Retype, character for character, the line containing "Click the repost icon showing 983" along with each line after it through the end of the data, and only those.

******************************

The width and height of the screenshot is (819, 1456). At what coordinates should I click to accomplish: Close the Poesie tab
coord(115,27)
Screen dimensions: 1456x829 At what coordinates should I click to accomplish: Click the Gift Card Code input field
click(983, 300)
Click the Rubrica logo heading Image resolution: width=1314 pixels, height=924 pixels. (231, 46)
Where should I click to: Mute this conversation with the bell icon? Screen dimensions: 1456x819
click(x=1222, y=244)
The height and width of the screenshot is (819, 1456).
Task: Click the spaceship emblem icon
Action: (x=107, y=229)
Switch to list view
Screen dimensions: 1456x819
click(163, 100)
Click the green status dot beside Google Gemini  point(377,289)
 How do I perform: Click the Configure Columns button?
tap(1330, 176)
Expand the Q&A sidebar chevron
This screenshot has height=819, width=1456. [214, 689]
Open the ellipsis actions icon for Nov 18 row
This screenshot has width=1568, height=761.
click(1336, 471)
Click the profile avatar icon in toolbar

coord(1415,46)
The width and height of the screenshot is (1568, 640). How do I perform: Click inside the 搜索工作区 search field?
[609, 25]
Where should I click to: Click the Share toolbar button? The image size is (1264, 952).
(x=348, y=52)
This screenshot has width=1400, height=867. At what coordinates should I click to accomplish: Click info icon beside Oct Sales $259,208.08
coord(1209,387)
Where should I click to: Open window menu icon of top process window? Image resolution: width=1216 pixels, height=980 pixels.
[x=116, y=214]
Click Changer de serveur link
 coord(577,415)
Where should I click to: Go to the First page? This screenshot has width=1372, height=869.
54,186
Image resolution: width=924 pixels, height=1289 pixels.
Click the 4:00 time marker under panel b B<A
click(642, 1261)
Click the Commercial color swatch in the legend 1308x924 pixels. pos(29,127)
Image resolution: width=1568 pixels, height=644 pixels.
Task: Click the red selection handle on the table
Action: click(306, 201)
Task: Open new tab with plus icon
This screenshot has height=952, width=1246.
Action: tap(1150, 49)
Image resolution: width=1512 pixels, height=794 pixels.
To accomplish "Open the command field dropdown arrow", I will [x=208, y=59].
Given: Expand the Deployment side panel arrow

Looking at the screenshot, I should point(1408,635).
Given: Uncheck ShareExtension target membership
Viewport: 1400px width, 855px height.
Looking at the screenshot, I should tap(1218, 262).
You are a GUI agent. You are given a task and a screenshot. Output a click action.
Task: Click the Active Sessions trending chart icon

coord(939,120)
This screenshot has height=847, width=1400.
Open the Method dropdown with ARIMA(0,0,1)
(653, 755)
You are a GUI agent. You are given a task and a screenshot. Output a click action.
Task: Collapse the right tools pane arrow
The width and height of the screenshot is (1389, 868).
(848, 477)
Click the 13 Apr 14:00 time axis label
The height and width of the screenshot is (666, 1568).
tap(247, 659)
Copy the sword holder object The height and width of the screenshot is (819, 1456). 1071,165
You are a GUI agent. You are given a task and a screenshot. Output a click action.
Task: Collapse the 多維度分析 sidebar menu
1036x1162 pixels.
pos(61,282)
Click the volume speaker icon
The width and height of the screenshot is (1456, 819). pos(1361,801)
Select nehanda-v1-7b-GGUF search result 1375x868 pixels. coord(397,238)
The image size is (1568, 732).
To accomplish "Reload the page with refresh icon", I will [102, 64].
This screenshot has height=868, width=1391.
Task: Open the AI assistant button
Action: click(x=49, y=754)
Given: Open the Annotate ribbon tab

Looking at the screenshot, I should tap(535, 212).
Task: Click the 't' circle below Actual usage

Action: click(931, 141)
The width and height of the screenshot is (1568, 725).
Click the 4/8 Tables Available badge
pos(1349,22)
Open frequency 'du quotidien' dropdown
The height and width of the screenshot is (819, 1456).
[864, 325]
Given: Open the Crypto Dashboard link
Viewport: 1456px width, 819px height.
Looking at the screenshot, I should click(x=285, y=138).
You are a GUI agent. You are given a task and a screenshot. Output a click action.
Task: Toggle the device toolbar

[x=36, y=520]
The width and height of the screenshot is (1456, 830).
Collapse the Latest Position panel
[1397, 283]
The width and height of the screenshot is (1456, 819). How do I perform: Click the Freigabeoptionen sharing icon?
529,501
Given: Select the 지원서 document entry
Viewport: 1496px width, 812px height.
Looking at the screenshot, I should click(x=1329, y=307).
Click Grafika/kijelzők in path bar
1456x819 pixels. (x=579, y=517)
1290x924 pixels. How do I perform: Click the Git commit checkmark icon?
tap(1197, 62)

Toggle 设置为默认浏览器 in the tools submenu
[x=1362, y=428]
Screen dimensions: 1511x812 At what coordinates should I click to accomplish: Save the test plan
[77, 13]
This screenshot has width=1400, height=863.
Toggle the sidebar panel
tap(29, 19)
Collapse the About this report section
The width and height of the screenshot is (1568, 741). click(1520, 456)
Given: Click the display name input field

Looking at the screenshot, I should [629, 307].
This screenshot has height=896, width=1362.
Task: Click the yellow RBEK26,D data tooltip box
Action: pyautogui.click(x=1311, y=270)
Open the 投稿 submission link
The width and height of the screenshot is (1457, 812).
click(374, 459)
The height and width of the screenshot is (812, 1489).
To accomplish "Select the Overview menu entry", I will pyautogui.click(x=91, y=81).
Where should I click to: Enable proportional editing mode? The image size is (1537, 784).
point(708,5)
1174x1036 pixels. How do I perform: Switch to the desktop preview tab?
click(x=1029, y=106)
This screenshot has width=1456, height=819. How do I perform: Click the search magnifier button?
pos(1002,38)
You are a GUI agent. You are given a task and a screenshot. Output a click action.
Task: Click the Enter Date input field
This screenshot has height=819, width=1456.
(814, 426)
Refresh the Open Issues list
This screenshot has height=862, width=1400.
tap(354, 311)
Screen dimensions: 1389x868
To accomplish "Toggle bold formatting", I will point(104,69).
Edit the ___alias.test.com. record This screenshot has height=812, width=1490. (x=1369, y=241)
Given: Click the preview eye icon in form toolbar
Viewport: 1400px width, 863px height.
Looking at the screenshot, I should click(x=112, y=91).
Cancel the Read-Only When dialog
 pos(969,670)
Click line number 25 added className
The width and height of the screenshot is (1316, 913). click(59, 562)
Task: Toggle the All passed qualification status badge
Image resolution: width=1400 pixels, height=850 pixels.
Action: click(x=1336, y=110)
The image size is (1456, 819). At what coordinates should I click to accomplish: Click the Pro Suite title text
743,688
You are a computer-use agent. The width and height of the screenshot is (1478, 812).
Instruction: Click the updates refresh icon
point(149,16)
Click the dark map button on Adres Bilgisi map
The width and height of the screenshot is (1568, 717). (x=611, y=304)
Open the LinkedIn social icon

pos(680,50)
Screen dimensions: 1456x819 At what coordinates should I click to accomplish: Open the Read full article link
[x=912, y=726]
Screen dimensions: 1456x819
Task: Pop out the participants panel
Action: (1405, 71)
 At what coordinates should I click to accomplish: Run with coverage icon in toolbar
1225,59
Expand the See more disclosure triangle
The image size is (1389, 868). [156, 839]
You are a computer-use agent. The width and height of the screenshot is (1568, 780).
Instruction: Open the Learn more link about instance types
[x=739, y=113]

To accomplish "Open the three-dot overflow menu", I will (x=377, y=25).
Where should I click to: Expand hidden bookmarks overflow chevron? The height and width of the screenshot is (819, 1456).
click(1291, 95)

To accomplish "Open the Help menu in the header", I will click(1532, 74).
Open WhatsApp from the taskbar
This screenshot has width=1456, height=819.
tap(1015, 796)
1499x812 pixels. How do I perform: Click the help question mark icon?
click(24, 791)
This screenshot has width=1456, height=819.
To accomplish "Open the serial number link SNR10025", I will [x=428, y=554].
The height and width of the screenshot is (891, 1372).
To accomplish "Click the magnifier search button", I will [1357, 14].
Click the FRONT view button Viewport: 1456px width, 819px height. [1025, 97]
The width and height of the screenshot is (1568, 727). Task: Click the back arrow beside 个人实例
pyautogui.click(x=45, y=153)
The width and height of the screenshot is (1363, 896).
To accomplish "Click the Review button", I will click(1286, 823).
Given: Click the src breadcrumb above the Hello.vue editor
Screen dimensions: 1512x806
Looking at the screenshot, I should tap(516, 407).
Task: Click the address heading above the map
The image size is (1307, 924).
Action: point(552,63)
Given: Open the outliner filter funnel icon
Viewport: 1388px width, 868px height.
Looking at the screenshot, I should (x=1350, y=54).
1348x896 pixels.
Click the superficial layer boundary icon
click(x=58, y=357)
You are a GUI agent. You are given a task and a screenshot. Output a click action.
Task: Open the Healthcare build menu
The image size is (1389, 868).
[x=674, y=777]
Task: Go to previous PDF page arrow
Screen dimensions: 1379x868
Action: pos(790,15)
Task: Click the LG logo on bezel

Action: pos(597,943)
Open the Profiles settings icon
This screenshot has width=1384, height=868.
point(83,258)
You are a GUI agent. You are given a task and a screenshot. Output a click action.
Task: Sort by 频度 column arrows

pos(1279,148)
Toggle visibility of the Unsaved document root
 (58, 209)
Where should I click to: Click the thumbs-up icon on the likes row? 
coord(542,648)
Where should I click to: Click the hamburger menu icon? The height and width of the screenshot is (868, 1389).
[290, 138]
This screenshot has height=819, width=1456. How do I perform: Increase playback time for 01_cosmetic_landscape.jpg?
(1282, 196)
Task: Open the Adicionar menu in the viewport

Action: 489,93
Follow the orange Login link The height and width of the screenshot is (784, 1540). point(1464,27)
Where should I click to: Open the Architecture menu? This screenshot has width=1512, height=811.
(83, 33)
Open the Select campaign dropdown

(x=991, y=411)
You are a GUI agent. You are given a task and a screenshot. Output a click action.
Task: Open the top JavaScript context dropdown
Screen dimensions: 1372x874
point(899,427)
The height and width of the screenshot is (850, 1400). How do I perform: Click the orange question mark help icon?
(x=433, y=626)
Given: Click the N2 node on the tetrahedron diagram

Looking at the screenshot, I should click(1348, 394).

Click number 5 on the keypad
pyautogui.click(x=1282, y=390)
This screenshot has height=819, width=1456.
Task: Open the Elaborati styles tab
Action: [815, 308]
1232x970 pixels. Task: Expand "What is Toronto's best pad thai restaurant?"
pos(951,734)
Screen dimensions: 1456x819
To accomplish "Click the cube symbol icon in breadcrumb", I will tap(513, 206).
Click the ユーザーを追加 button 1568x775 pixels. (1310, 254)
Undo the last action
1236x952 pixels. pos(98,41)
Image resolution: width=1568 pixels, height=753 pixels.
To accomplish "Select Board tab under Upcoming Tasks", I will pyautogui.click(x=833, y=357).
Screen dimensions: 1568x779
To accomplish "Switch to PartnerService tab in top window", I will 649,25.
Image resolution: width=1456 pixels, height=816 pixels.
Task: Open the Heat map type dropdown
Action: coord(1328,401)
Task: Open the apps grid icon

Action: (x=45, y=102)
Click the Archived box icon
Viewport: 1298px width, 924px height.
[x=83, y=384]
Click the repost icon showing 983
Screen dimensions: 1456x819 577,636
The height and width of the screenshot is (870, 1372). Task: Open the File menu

******************************

**Exercise solution**
Click the repost icon showing 983
Screen dimensions: 1456x819 577,636
The height and width of the screenshot is (870, 1372). Task: Open the File menu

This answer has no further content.